The WAR + Compliance Assessment
With major product launches on the horizon, the SaaS company had little knowledge of GDPR and could not afford to proceed with further development until GDPR compliance was achieved. The first step in assessing the SaaS company’s AWS environment was to conduct a Well-Architected Review (WAR). This consists of a three-hour interview with a Logicworks engineer and Solutions Architect to discuss how the environment is managed today, current security practices, and application requirements. The SaaS company created an AWS Identity and Access Management (IAM) user for Logicworks engineers to get limited access to the company’s architecture, allowing the engineers to conduct a hands-on review.
After the WAR was completed, the SaaS company asked Logicworks to conduct a more detailed GDPR Compliance Assessment. Logicworks used specialized tooling to scan the environment for open and critical security threats and tagged them for remediation. A compliance remediation plan was presented to the company with the necessary steps for GDPR compliance and general security, including defining a DR strategy, using encryption-in-transit, enabling AWS CloudTrail monitoring, and restricting usage of root credentials.
Remediation of their AWS Environment
The SaaS company immediately saw the value of Logicworks’ experience in compliance. Rather than implement the required remediation tasks themselves, they engaged Logicworks to remediate their AWS environment to meet GDPR standards and Well-Architected standards. The remediation needed to be completed quickly as GDPR would go into effect in a few weeks.

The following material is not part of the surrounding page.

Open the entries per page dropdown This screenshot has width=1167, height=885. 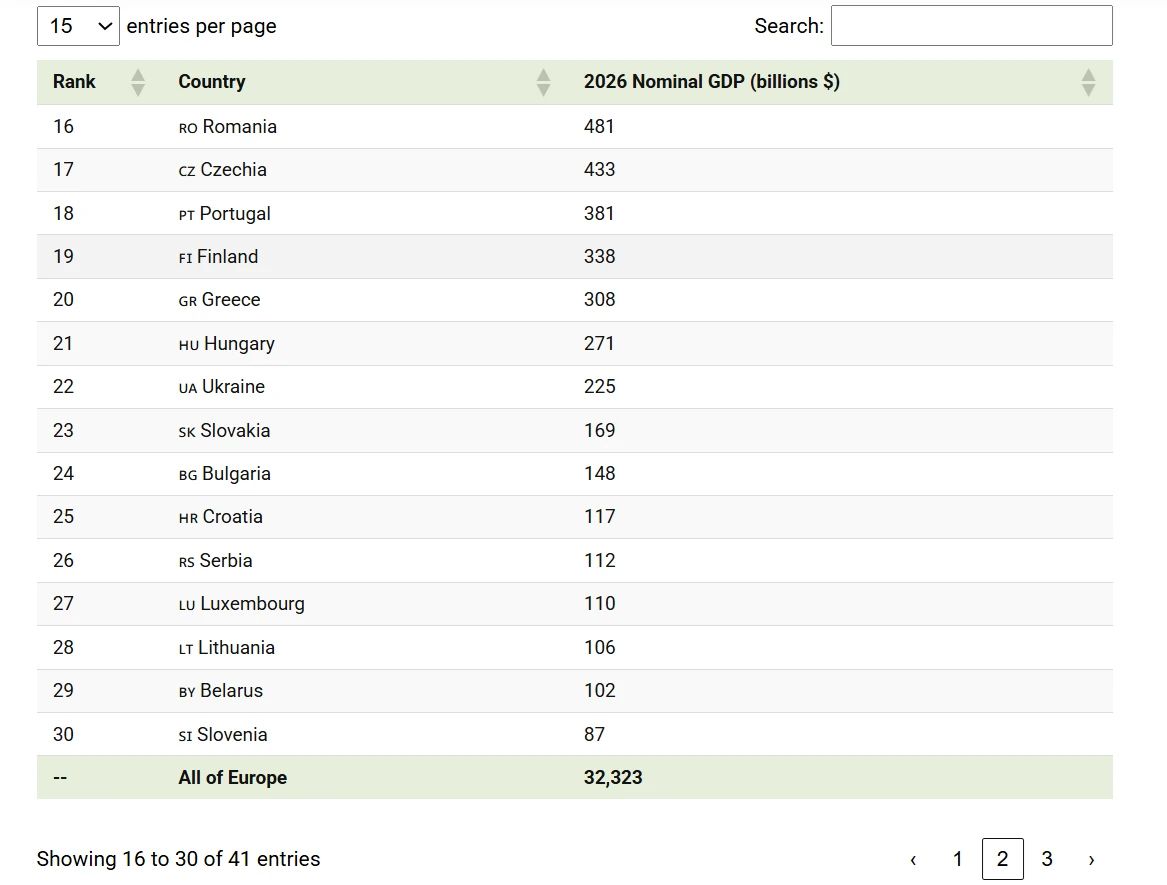[x=78, y=26]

Logicworks provided a full-time engineer to work with the SaaS company over a two week period. During this time, the Logicworks engineer worked collaboratively with the company to identify the highest priority items for remediation. The Logicworks engineer then not only implemented fixes, but also put in place automation and other checks to ensure an alert would be generated for the company’s internal teams if the system ever went out of compliance. Logicworks implemented both native AWS security tools and third party IDS and log monitoring tools from Alert Logic. Logicworks also conducted extensive training with the company to ensure that operational best practices, such as incident response and DR planning, were also implemented.
Logicworks successfully completed all critical remediation items. As a result, the company met current baseline GDPR and Well-Architected standards. The direct impact and outcome for the company was significant. The company is now in position for extensive growth and higher revenue generation with enterprise accounts by meeting GDPR standards. They’ve also mitigated the risk of incurring penalties and fines by addressing the flagged security components. By utilizing the tools of AWS and working with a trusted partner, the company is now positioned for a successful 2020 and beyond.